Problem statement: List each line of the data that holds the string "agent".

(Stored items)
━━━━━━

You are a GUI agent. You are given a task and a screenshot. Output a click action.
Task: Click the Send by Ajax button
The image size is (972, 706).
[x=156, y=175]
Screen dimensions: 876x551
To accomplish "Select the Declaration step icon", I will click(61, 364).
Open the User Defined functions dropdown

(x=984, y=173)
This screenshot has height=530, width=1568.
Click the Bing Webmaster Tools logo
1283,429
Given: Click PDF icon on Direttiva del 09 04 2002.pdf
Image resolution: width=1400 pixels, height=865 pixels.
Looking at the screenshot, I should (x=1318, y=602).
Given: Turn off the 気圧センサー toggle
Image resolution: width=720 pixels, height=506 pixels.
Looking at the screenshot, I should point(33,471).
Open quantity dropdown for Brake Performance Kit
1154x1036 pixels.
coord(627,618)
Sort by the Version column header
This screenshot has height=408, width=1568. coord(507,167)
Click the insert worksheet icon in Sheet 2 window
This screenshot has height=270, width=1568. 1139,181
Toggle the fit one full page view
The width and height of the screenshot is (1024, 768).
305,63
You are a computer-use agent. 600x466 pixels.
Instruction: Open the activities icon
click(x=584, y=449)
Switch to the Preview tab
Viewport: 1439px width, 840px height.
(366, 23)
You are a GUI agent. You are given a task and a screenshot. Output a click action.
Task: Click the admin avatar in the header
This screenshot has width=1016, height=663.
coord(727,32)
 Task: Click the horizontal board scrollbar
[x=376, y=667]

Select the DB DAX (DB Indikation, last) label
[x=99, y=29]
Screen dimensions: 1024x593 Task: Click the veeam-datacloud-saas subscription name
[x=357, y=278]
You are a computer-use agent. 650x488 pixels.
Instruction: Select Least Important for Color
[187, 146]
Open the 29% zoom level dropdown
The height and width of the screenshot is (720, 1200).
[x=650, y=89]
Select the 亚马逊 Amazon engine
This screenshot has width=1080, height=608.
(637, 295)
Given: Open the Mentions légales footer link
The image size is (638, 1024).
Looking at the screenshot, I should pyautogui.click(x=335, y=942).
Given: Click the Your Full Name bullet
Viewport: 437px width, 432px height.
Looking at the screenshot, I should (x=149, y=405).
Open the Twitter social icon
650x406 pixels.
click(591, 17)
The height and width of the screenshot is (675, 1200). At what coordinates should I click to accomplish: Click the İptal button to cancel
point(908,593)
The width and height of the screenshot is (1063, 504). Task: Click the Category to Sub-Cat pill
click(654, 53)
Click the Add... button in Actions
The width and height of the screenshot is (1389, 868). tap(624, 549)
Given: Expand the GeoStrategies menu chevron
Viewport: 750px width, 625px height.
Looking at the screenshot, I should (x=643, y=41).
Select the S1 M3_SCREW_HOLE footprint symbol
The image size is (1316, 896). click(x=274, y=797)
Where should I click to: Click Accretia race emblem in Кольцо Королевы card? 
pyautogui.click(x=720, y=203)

━━━━━━

Exercise response:
You are a GUI agent. You are given a task and a screenshot. Output a click action.
You are a computer-use agent. 600x466 pixels.
You are a GUI agent. You are given a task and a screenshot. Output a click action.
You are a computer-use agent. 650x488 pixels.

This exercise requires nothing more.